Each Log Group belongs to an application if the logs are enabled, so, every lambda, or ECS cluster, should have its own unique Log Group name.
For example, if a Lambda Function has 10 Aliases, you can see 1 single log group because is only one resource but inside, you can see 10 or more Log Streams based on each alias.
Smart Searching with CloudWatch Logs
Once you know how are grouped and distributed the logs, you can start searching and debugging things through the Logs, there are different operations to play with the search bar in CloudWatch:
- Exact Match: Using
""
we can search for specific logs in the range date of our preferences. - Optional Match: Using the character
?
before the word, we can set this as optional. Example:ERROR ?404 ?409
what retrieves all the logs with ERROR word along with either 409 or 404. - Exclude (All/Except): To skip a word in the Match we can set the
-
character. See this Search pattern as an example:ERROR -404 -409
we’re looking for all ERROR strings but skipping all containing404
and409
strings. - See more examples in AWS docs.
There are more filters in the AWS Documentation, such as searching into a JSON log or creating metrics based on logs.
Improve your Search capabilities with Logs Insights
Logs insights is an advanced way to search through logs of different services or applications, all in a single place.
If your services are backed by EC2, Lambdas, ECS, and others, we can select them in Logs Insights and run a general search for all the services you chose. Also, we search here using a kind of SQL or querying language.

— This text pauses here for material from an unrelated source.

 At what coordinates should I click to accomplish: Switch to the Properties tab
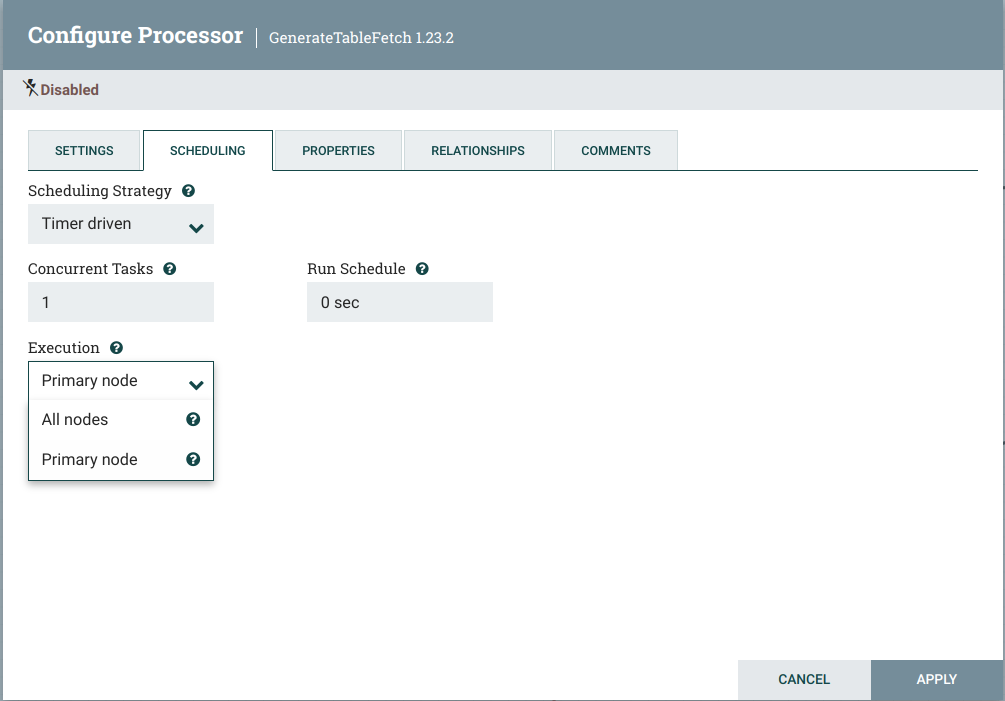coord(337,150)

To Check logs in Logs insights click on “Logs Insights” at the left bar of the AWS CloudWatch Dashboard. I’ll give you an example of how to group logs and create the query.
Running Queries:
Select the functions to search: Click on “Select log Group(s)” and search for all the LogGroups that you want to use. Keep in mind, each log group belongs to a single application/function/instance.
Create the Query: The query syntax of Log Insights support different operations such as filter, counts, groups, and more.
This example allows counting how many logs of a message exist. You can choose the range time over the query box.
filter @message like /Ignoring webhook/
| stats count() by bin(1d)
More Operations: We can set operations for the fields such as substring for the results of the query, in this example, we’re looking at either two numbers using regex, and the result also gets the timestamp, the very first 66 characters of the log message, and the log uuid with substr(@log,44)
.
fields @timestamp, substr(@message,66) , substr(@log,44)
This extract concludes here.